II QUANTITY QUESTIONS 
Database query languages typically provide 
some means for counting and totaling that must be 
invoked for answering "how much" or "how many" 
questions. The mapping between a natural-language 
question and the corresponding database query, 
however, can differ dramatically according to the 
way the database is organized. For instance, if 
DEPARTMENT is a field in the EMPLOYEE file, the 
database query for "How many employees are in the 
sales department?" will presumably count the 
number of records in the EMPLOYEE file that have 
the appropriate value for the DEPARTMENT field. 

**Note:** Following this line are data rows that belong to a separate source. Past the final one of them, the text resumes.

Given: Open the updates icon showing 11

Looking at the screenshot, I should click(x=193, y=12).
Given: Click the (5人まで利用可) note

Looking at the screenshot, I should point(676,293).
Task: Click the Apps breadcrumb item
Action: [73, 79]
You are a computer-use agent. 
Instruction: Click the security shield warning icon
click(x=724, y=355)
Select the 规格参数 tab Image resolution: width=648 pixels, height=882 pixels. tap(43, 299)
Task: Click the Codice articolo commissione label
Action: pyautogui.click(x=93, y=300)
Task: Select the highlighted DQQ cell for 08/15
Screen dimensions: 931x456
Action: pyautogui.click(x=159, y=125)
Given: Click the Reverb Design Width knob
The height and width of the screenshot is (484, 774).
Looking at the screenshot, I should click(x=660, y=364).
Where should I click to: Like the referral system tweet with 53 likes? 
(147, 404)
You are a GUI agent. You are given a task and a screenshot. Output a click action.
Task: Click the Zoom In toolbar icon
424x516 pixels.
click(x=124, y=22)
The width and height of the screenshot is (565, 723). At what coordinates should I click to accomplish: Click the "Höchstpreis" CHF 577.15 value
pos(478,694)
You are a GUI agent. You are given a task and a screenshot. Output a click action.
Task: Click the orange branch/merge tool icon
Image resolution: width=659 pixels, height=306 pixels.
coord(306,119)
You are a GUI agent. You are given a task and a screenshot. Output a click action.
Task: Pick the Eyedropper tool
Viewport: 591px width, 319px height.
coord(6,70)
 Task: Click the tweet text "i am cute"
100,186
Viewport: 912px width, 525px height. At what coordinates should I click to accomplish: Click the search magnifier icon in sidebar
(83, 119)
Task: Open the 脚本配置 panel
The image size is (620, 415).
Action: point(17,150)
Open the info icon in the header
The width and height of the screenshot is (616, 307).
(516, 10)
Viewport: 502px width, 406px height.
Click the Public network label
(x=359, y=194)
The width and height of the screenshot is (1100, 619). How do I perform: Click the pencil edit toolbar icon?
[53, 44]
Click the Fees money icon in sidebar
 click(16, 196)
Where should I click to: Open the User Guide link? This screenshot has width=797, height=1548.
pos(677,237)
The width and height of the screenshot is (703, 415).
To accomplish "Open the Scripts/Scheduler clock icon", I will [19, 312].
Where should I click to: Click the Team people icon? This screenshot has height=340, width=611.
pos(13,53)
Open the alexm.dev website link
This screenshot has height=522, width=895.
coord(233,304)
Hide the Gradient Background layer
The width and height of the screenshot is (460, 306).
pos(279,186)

On the other hand, if the required information is 
stored in a NUMBER-OF-EMPLOYEES field in a 
DEPARTMENT file, the database query will merely 
return the value of this field from the sales 
department record. Yet a third case will arise if 
departments are broken down into, say, offices, 
and the number of exployees in each office is 
recorded. Then the database query will have to 
total the values of the NUMBER-OF-EMPLOYEES field 
in all the records for offices in the sales 
department. In each case, the English question is 
the same, but the required database query is 
radically different. Is there some unified 
framework that will encompass all these cases? Is 
this a special case of a more general phenomenon? 
III TIME AND TENSE 
This is a notorious black hole for both 
theoretical and computational linguistics, but, 
since many databases are fundamentally historical 
in character, it cannot really be circumvented. 
There are many problems in this general area, but 
the one I would suggest is how to handle, within a 
common framework, both concepts defined with 
respect to points in time and concepts defined 
with respect to intervals. The location of an 
object is defined relative to a point; it makes 
sense to ask "Where was the Kennedy at 1800 hours 
on July I, 19807" The distance an object has 
traveled, however, is defined solely over an 
interval; it does not make sense to ask "How far 
did the Kennedy sall at 1800 hours on 
July I, 19807" Or, to turn things around, "How 
far did the Kennedy sell during July 1982?" has 
only a single answer (for the entire interval)-- 
but "Where was the Kennedy during July 1982?" may 
have many different answers (in the extreme case, 
one for each point in the interval). Must these 
queries be treated as two completely distinct 
types, or is there a unifying framework for them? 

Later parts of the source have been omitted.